BARBARANO ROMANO – Anche quest’anno è terminata la campagna scavi presso l’area archeologica di S.Giuliano all’interno del Parco Regionale Marturanum. La sinergia di intenti fra il Comune di Barbarano Romano, la Soprintendenza Archeologica e l’Associazione culturale Virgil Academy si è svolta un attività di ricerca e studi dall’Università Baylor dello Stato del Texas capitanata dal Prof.Davide ZORI che con i propri studenti hanno dato inizio ad un mese di scavi con importanti scoperte archeologiche che, una volta recuperate, andranno ad arricchire i reperti del Museo Comunale delle Necropoli Rupestri.

Gli obiettivi degli studi sono molteplici con la finalità principale di comprendere i cambiamenti a lungo termine dell’occupazione umana nel territorio dell’altopiano di San Giuliano, anche attraverso lo studio delle sue necropoli. Si propone altresì di inserire il sito di San Giuliano nel suo contesto regionale collegando l’occupazione umana al paesaggio naturale e le variazioni di strutture di potere. Lo scavo in definitiva si prefigge di interpretare le varie fasi della presenza umana, le sue alterne vicende e l’eventuale abbandono del sito.

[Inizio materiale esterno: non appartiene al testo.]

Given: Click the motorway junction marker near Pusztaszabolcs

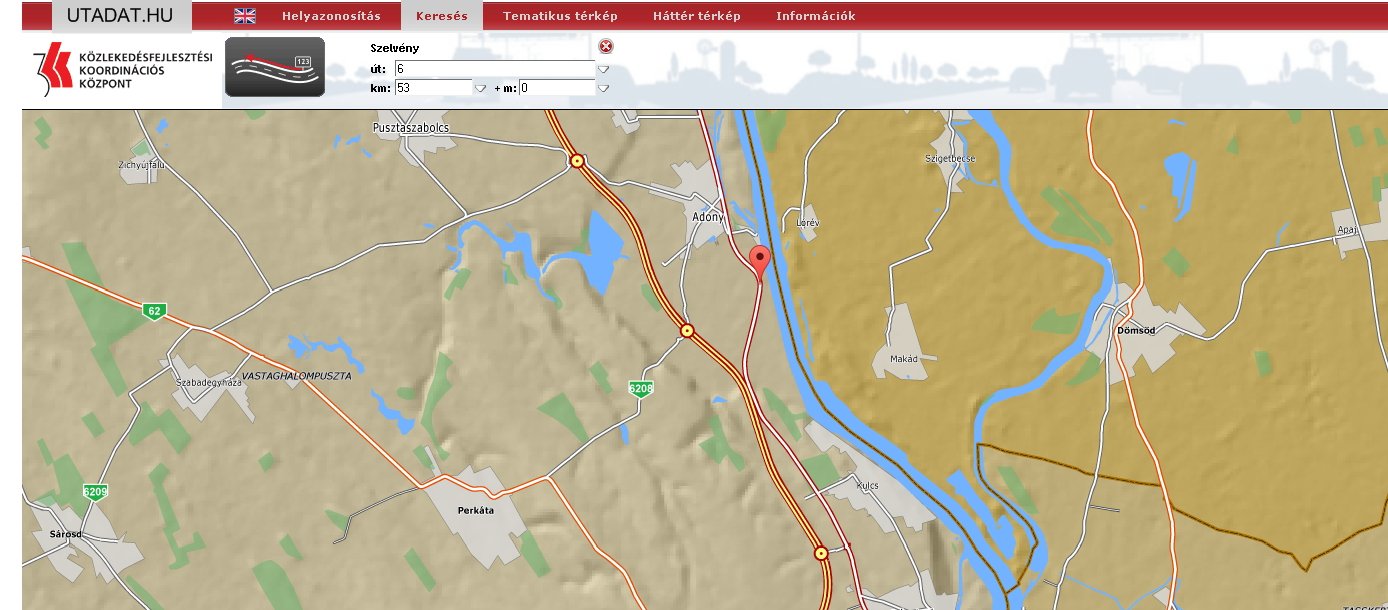Looking at the screenshot, I should (577, 160).
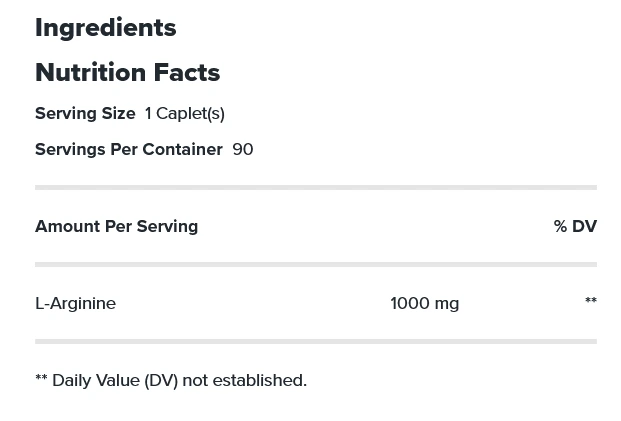Image resolution: width=621 pixels, height=421 pixels.
Task: Select the Serving Size label
Action: 85,113
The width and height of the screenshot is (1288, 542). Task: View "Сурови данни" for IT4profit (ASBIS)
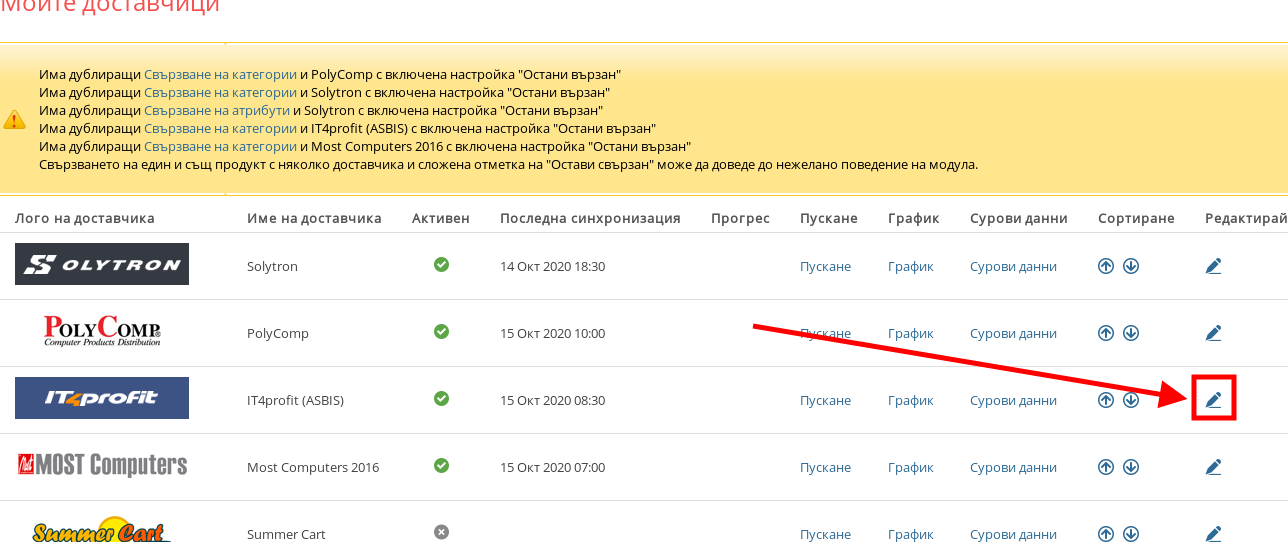point(1013,401)
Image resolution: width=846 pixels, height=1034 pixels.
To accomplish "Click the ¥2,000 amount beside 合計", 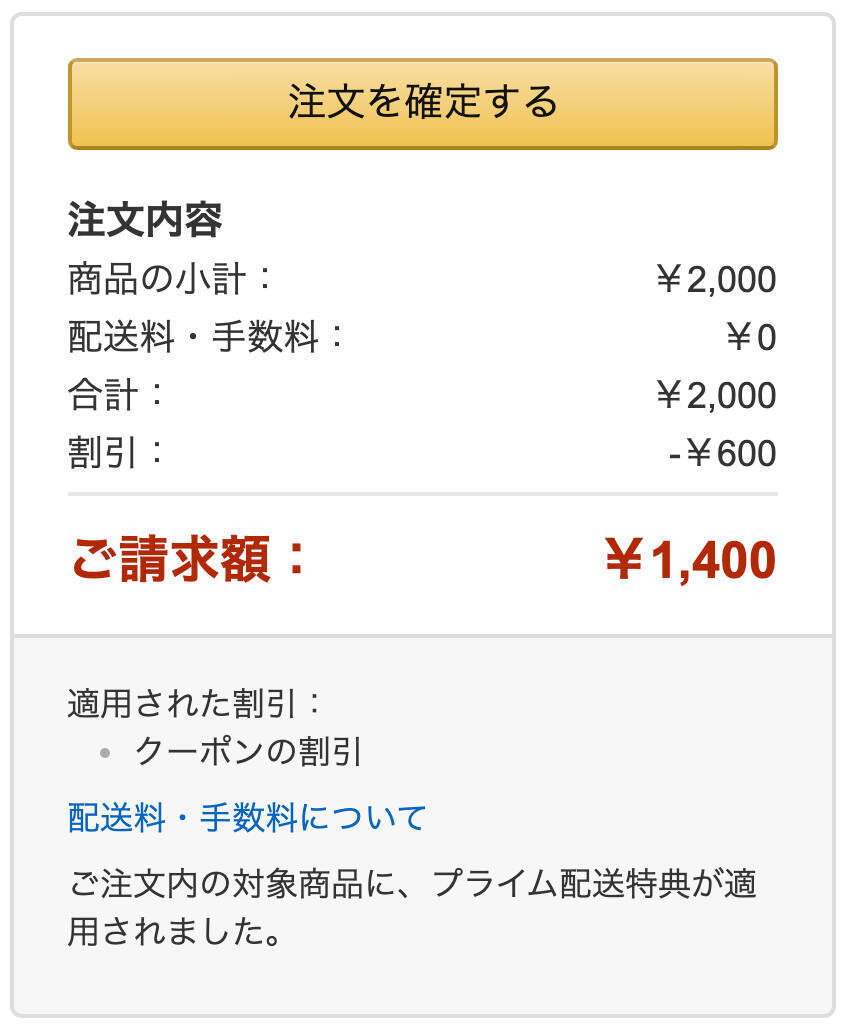I will click(715, 396).

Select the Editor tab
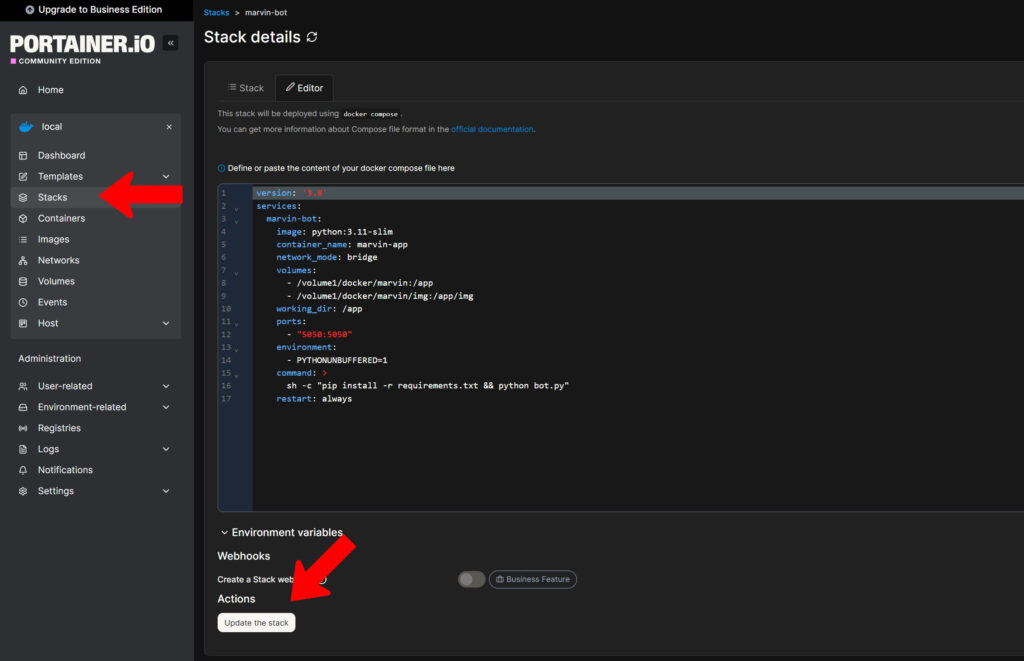tap(304, 88)
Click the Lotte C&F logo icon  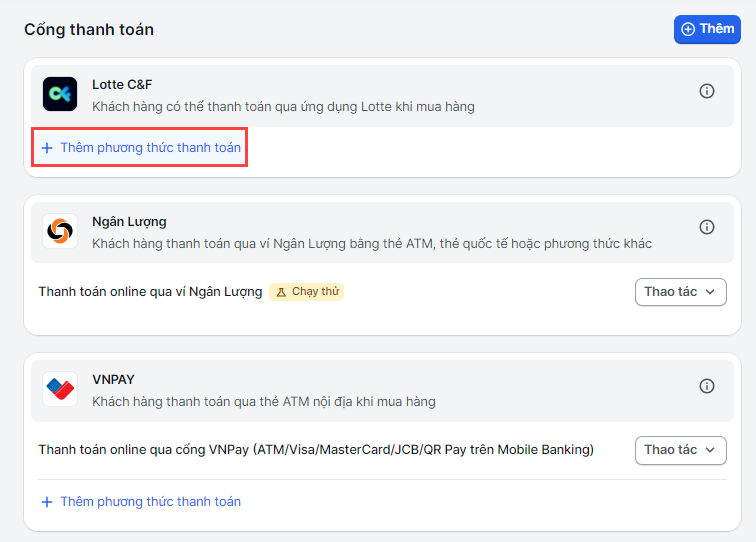tap(60, 94)
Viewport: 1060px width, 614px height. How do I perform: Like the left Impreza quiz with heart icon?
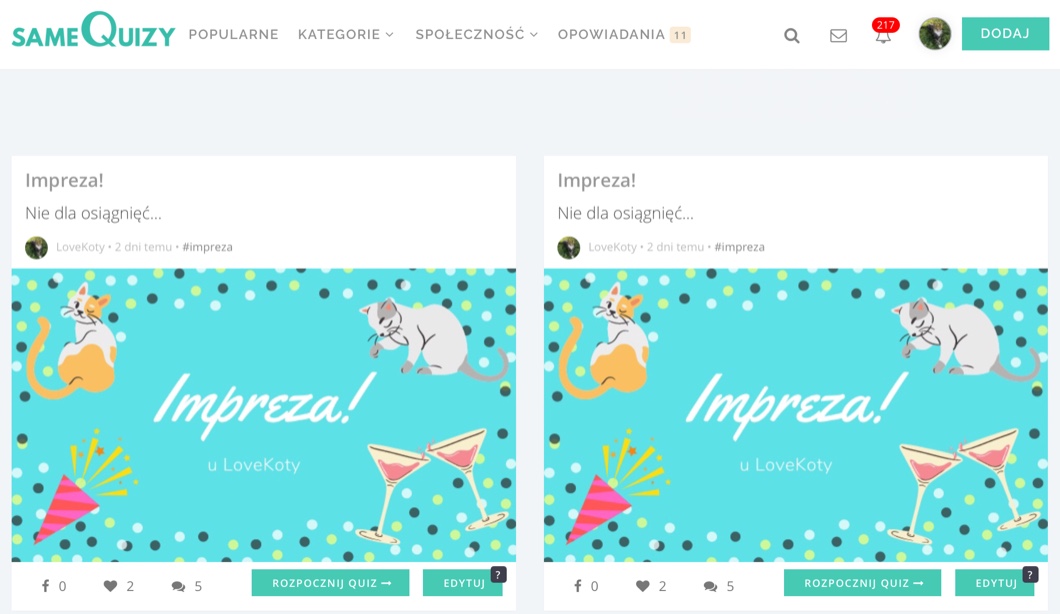110,586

“Questa amministrazione intende ringraziare la Soprintendenza archeologica del Lazio diretta dall’Architetto Margherita Eichberg ed il suo staff . Un ringraziamento ai Rettori e Corpo docente delle Università Statunitensi coinvolte , e tutte le persone che a vario titolo hanno collaborato, consentendo anche quest’anno il raggiungimento degli obiettivi prefissati nel piano triennale, che sarà rinnovato il prossimo anno per le campagne di scavi 2025/2028”, così il sindaco Rinaldo Marchesi.